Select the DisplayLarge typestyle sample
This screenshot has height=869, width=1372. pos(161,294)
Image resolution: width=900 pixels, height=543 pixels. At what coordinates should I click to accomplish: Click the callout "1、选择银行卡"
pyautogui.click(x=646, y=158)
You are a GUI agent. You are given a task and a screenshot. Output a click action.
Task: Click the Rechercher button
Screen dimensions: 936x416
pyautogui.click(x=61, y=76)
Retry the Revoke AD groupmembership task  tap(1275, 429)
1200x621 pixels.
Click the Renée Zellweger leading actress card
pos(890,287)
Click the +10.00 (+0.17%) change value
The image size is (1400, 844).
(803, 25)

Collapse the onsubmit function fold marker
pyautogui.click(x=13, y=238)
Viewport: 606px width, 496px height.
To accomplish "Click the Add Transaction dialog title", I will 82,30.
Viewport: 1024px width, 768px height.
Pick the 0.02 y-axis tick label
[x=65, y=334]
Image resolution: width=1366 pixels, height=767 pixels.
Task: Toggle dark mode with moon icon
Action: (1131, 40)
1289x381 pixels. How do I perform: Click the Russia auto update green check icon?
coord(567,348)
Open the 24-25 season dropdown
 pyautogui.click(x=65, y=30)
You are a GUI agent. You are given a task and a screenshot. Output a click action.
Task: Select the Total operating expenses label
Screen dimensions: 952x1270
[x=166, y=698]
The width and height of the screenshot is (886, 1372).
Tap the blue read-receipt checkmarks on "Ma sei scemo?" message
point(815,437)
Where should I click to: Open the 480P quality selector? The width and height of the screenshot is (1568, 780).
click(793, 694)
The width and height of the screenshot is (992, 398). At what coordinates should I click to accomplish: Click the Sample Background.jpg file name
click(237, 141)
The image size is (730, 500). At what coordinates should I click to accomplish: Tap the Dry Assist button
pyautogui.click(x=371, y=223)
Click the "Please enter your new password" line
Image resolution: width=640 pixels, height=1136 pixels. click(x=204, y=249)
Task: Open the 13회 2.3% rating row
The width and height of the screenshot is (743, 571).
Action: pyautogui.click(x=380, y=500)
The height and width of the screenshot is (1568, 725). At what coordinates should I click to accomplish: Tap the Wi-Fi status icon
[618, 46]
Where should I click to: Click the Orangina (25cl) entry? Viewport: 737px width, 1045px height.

§ §

[Required work]
Please write out, exactly as they appear, the lines from the line containing "The height and" through the last line of the records above, both included.

[Result of the exercise]
The height and width of the screenshot is (1568, 725). At what coordinates should I click to accomplish: Tap the Wi-Fi status icon
[618, 46]
Where should I click to: Click the Orangina (25cl) entry? Viewport: 737px width, 1045px height.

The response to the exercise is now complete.